## Source records
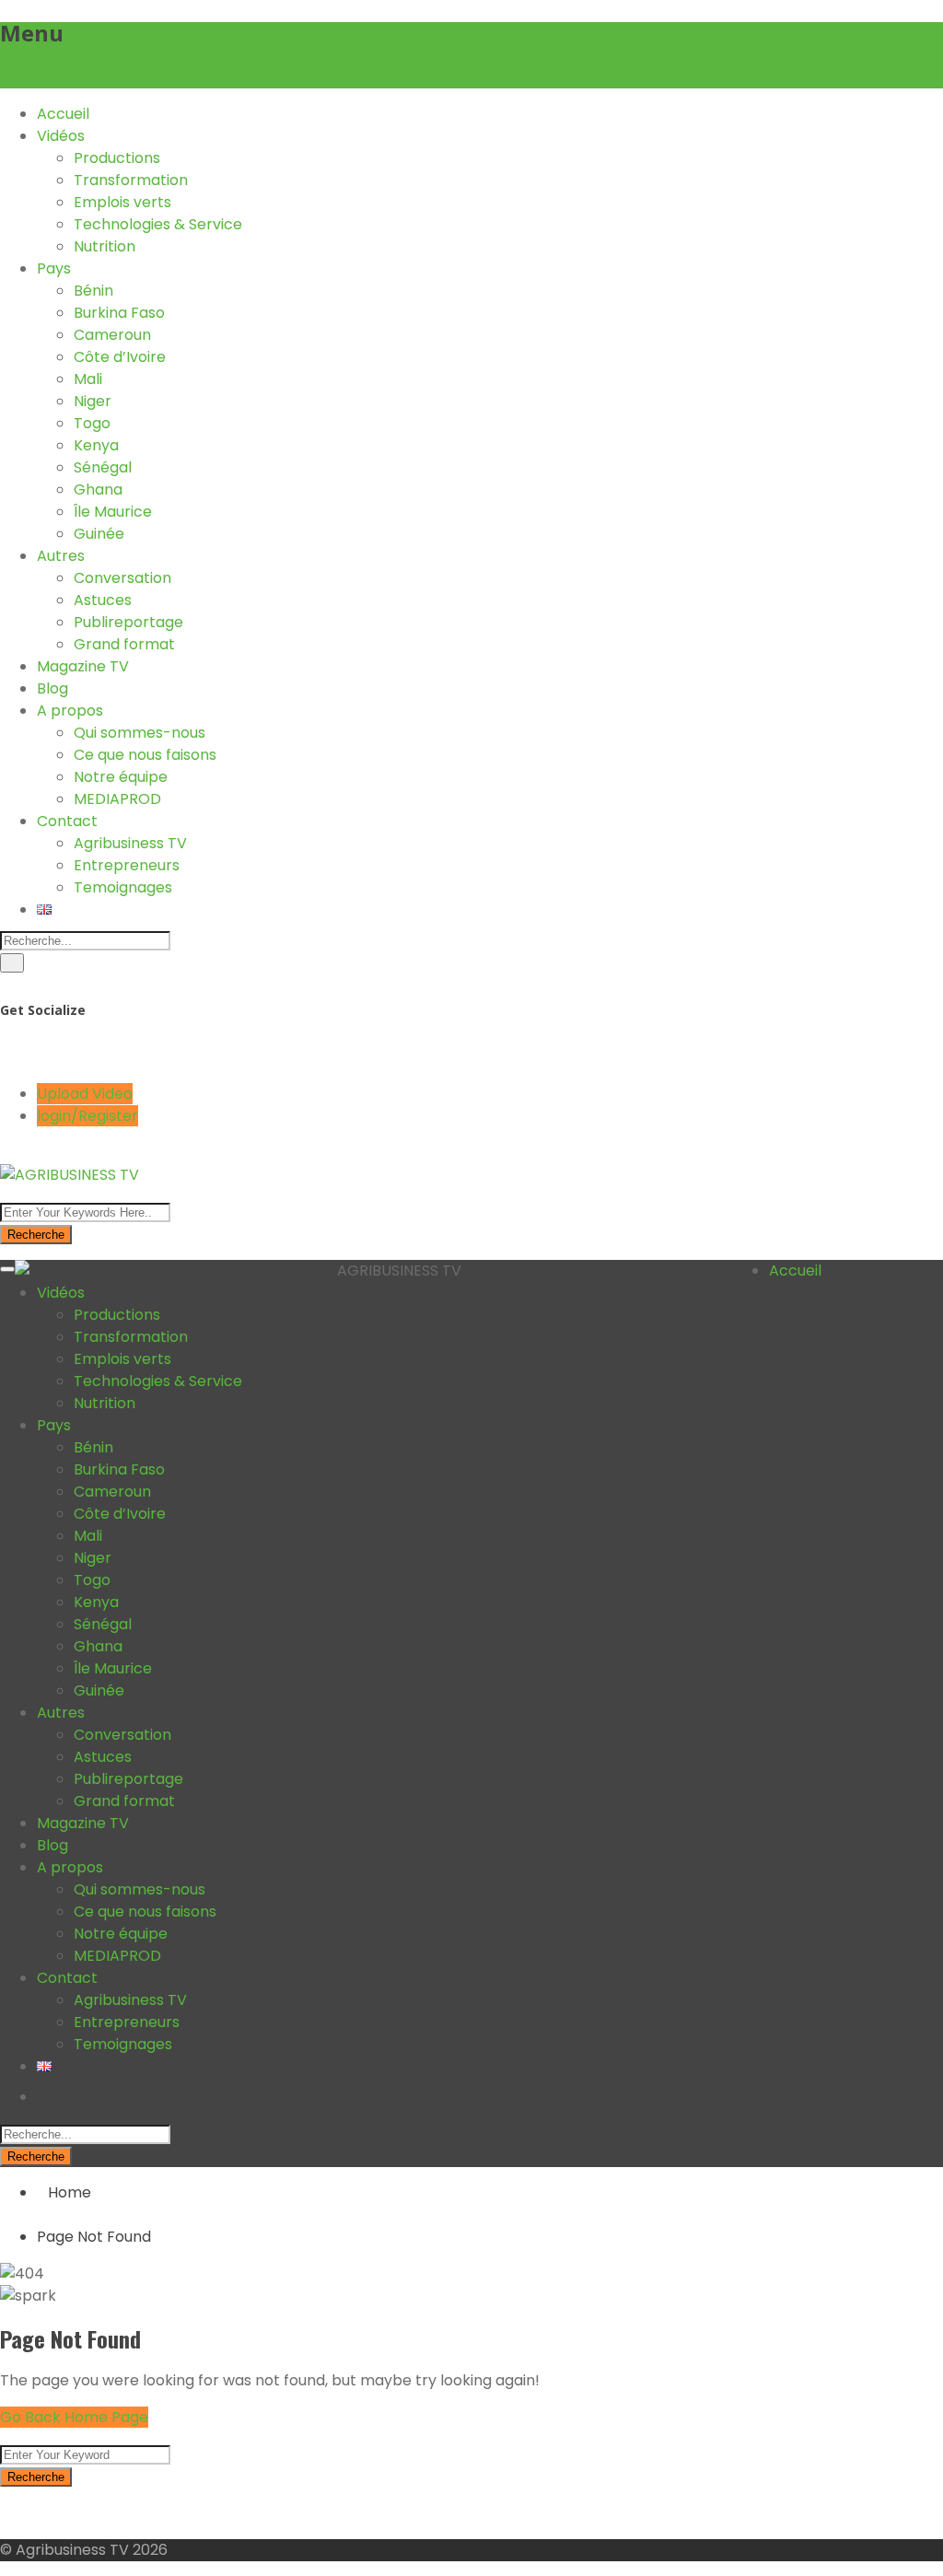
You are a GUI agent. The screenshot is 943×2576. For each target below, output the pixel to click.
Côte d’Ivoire (120, 356)
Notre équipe (121, 776)
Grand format (124, 644)
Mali (88, 379)
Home (69, 2192)
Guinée (99, 533)
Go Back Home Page (74, 2417)
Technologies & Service (158, 224)
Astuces (103, 600)
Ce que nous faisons (145, 754)
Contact (67, 821)
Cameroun (112, 334)
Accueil (63, 113)
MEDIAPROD (117, 799)
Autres (61, 555)
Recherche (35, 1234)
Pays (54, 268)
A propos (70, 710)
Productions (117, 158)
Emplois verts (122, 202)
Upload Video (85, 1093)
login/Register (87, 1115)
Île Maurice (113, 511)
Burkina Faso (119, 312)
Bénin (93, 290)
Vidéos (61, 135)
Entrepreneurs (127, 865)
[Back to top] (5, 2513)
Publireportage (128, 622)
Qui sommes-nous (139, 732)
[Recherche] (12, 963)
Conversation (122, 578)
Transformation (131, 180)
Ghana (98, 489)
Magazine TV (83, 666)
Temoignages (123, 887)
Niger (92, 401)
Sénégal (103, 467)
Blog (52, 688)
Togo (92, 423)
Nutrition (104, 246)
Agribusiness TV (130, 843)
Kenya (96, 445)
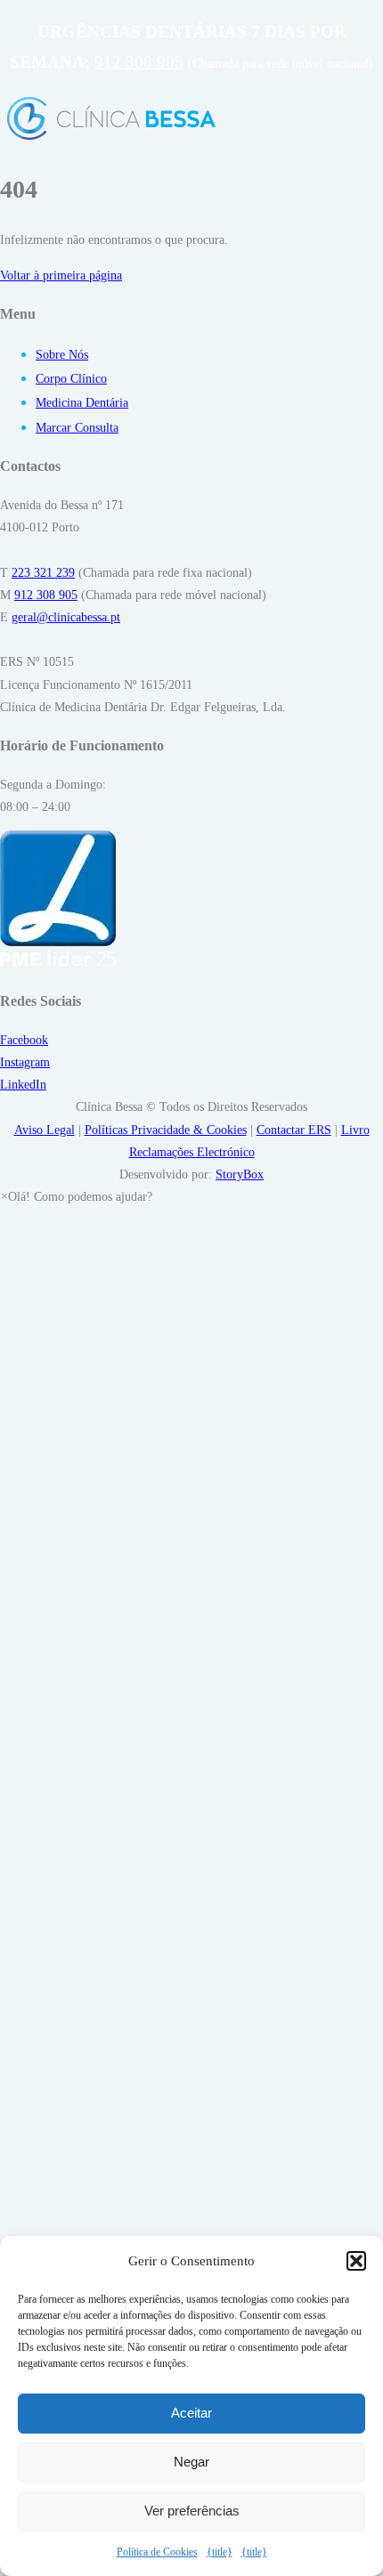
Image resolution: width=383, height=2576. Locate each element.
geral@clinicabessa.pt (66, 617)
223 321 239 (43, 572)
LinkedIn (23, 1084)
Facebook (24, 1040)
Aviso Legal (44, 1130)
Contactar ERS (294, 1130)
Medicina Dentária (82, 402)
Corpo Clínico (71, 378)
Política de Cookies (157, 2552)
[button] (356, 2261)
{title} (219, 2552)
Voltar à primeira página (61, 275)
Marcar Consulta (77, 427)
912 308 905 (138, 62)
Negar (191, 2461)
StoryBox (240, 1174)
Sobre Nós (62, 354)
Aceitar (191, 2412)
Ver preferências (192, 2510)
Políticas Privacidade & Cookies (166, 1130)
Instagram (25, 1062)
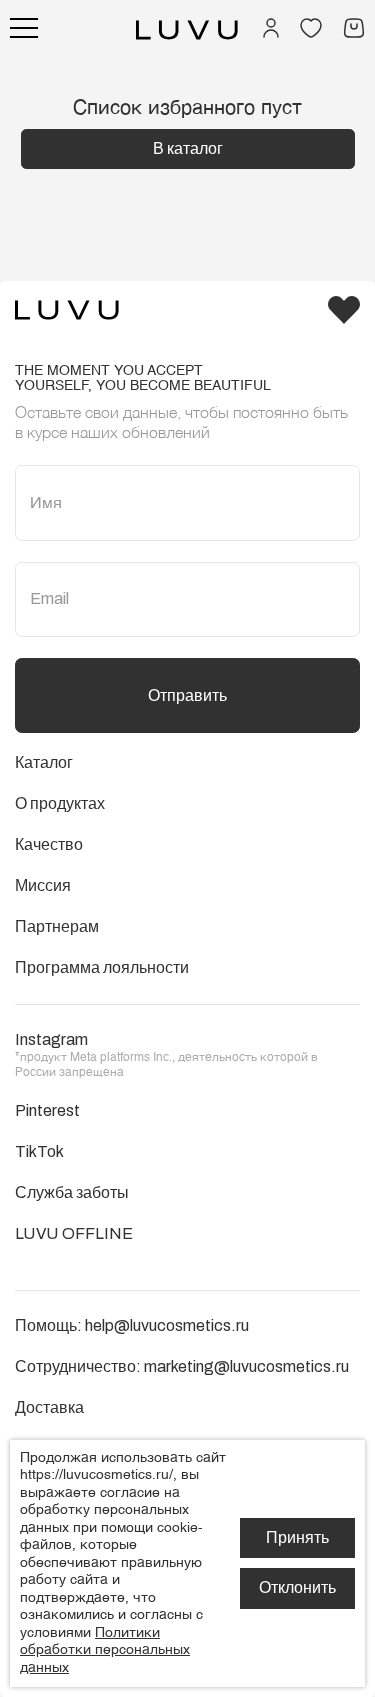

## Work order
Go through the entries above and count the lines containing the word "each"; give only that count.

## Exercise result
2